AJE Group has launched CIELO, a zero-sugar antioxidant drink, in Nigeria, entering a functional beverages segment where health-oriented SKUs have moved from urban novelty to active volume competition.
The Peruvian multinational, whose local subsidiary Big Bottling Company produces BIG Cola and Cifrut, unveiled CIELO in three flavours: Orange, Apple, and Lemon-Lime. The company says the drink uses natural colouring and contains no added sugar. MD/CEO Hernan Córdova described the launch as the company staying “responsive to evolving consumer needs” in Nigeria’s soft drink market, though no pricing, distribution footprint, or retail shelf targets were disclosed at the event.
The simultaneous relaunch of Cifrut in 500ml bottles and BIG Cola in 660ml carries the more immediate commercial signal. Larger pack sizes at competitive prices are a known AJE move in price-sensitive markets. Nigeria’s soft drink sector recorded stronger volume growth in 2025 as inflationary pressure eased and price increases slowed considerably from the previous year, according to Euromonitor International. Brands that had held back SKU expansions through the FX crunch now have more room to push volume.

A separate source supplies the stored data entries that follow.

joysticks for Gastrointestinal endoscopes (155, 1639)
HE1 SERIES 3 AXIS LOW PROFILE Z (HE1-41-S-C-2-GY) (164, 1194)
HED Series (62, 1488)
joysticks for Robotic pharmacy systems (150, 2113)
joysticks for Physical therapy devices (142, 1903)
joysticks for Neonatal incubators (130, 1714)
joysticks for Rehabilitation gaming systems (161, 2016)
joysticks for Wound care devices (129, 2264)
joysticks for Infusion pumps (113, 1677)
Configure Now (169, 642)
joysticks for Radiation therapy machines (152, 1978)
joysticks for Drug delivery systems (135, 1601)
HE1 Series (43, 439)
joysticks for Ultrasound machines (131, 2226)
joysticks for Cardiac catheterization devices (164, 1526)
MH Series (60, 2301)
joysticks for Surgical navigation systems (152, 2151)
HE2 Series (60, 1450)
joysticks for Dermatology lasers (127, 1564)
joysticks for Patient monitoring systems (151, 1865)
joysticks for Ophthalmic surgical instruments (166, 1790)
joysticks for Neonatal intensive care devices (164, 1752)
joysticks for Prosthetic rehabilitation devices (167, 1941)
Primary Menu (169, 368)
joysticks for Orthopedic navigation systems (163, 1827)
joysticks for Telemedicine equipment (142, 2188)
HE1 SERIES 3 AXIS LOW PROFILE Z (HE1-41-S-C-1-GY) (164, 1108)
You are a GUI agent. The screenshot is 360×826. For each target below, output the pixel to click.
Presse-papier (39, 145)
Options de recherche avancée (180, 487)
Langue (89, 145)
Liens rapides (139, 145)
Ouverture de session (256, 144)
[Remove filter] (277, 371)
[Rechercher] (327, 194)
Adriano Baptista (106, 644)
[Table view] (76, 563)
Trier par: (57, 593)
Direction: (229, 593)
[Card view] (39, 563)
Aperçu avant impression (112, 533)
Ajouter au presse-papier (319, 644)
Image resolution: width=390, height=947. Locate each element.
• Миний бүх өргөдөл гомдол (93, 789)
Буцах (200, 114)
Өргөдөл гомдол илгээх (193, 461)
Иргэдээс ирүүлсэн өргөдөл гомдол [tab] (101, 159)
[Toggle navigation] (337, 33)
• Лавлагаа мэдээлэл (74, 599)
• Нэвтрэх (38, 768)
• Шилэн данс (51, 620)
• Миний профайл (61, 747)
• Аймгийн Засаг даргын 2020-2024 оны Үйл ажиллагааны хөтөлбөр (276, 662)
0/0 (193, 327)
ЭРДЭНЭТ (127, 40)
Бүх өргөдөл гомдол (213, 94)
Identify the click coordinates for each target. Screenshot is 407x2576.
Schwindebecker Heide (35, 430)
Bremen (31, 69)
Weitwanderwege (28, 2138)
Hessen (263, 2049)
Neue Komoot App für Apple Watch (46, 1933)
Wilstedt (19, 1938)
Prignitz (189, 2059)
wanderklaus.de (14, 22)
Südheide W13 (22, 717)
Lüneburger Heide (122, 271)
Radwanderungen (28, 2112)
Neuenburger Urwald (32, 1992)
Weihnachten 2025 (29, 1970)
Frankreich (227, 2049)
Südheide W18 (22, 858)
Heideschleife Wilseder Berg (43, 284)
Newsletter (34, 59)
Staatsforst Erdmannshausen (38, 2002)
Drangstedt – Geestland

The zero-sugar positioning for CIELO places AJE in a space that Nigerian competitors are already entering. Zero-sugar SKU introduction is no longer optional for beverage operators in Nigeria, with both Red Bull and Monster Beverage stepping up shelf presence for their sugar-free variants, while NAFDAC labelling and caffeine limits are tightening compliance requirements across the sector. A functional drink with antioxidant claims and natural colouring reads as a response to that pressure, not an advance on it.

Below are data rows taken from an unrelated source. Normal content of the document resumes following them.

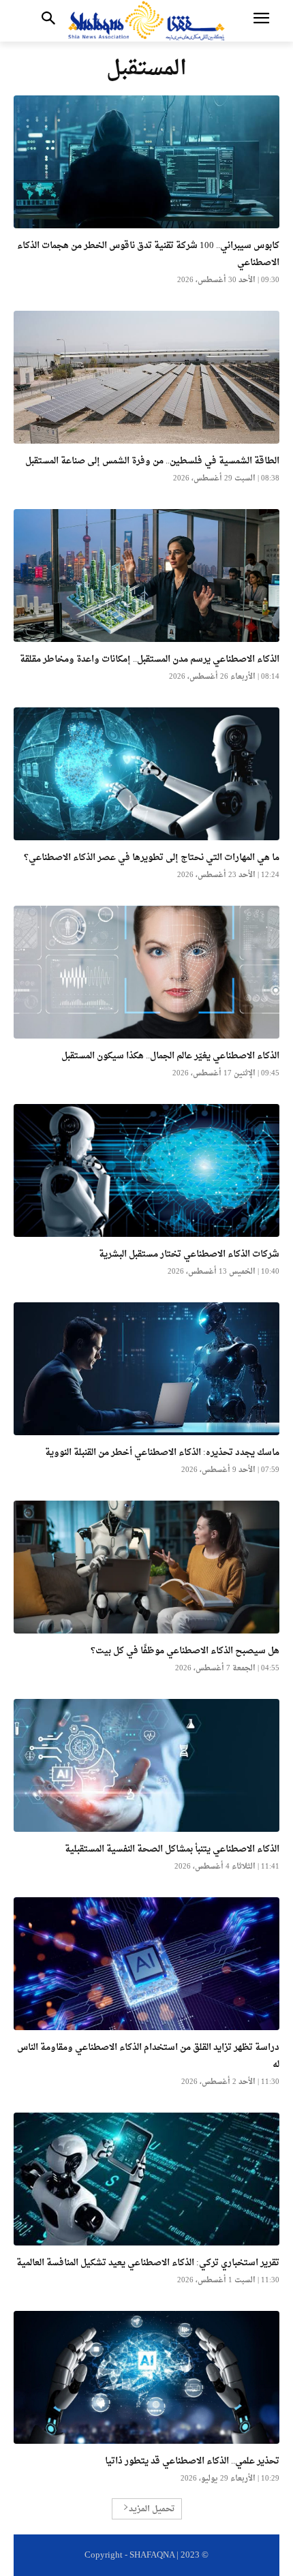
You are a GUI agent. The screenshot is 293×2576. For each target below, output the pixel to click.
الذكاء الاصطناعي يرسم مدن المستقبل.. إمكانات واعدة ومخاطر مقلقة (149, 659)
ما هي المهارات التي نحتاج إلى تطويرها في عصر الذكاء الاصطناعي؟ (151, 857)
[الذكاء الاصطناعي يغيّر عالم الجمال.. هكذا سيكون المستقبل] (146, 972)
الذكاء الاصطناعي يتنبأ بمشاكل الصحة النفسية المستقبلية (172, 1849)
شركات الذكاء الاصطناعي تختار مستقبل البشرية (189, 1254)
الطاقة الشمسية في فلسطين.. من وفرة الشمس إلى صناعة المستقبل (152, 461)
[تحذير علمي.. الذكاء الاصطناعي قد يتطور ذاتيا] (146, 2377)
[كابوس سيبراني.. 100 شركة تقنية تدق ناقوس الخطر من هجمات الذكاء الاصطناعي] (146, 161)
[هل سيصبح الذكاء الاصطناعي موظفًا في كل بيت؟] (146, 1567)
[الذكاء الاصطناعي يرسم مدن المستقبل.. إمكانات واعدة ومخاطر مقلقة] (146, 575)
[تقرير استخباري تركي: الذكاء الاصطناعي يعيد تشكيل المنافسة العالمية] (146, 2179)
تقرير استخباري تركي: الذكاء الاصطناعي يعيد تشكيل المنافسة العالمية (147, 2262)
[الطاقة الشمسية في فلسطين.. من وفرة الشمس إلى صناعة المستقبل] (146, 377)
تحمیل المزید (151, 2509)
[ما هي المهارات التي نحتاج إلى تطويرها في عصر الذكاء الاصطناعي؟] (146, 773)
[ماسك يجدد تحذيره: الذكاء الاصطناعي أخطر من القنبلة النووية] (146, 1368)
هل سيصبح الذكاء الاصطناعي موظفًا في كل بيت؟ (185, 1650)
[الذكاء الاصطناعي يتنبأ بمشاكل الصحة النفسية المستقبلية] (146, 1765)
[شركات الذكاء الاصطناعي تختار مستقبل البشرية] (146, 1170)
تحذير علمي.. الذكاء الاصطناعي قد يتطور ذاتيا (191, 2461)
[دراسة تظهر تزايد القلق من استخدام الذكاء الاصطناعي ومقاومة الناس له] (146, 1963)
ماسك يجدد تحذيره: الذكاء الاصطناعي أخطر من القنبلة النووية (162, 1452)
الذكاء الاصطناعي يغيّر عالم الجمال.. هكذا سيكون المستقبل (170, 1055)
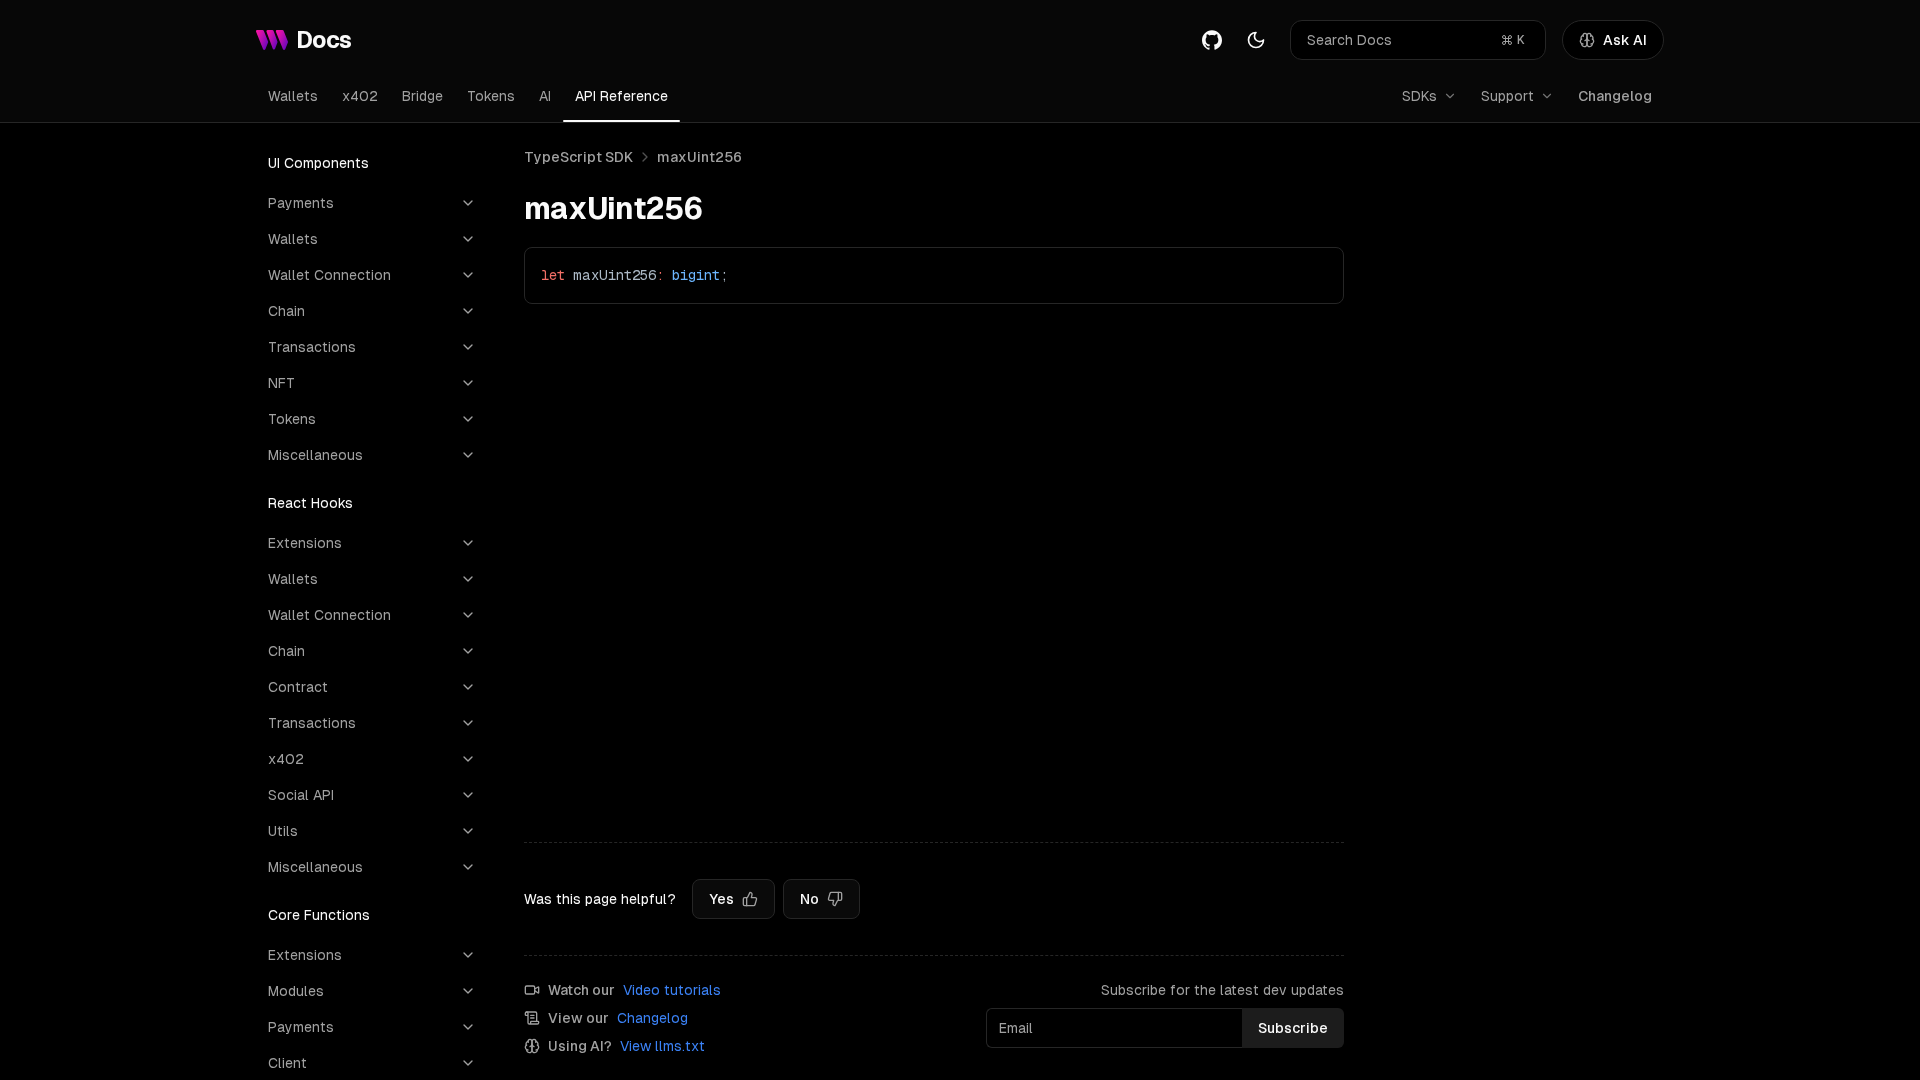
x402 (360, 96)
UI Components (318, 163)
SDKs (1419, 96)
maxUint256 (699, 157)
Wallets (293, 96)
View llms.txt (662, 1046)
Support (1507, 96)
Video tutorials (672, 990)
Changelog (1615, 96)
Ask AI (1625, 40)
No (809, 899)
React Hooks (310, 503)
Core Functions (319, 915)
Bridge (422, 96)
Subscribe (1293, 1028)
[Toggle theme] (1256, 40)
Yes (721, 899)
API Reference (621, 96)
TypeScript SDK (578, 157)
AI (545, 96)
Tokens (491, 96)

How CIELO moves through trade will determine whether it holds shelf space or becomes a premium sticker on an underperforming line. Drinkabl.media’s coverage of clean-label functional drink launches has shown that category credibility depends on distribution depth, not launch-event positioning. Nigerian SSB consumption rose by 123 percent between 2008 and 2022, according to CAPPA Africa, even as health-system costs from sugar-linked conditions compound — the gap that zero-sugar brands are pitching into is real, but converting health-aware intent into repeat purchase requires retailer pull, not just product claims.
AJE has been expanding Nigerian capacity. The group commissioned a new production line at its Big Bottling Company facility in August 2025 to address rising demand across multiple pack sizes. CIELO’s distribution rollout across that expanded infrastructure is the next metric worth watching, particularly how quickly the drink reaches informal retail channels, which account for most FMCG volume in Nigeria.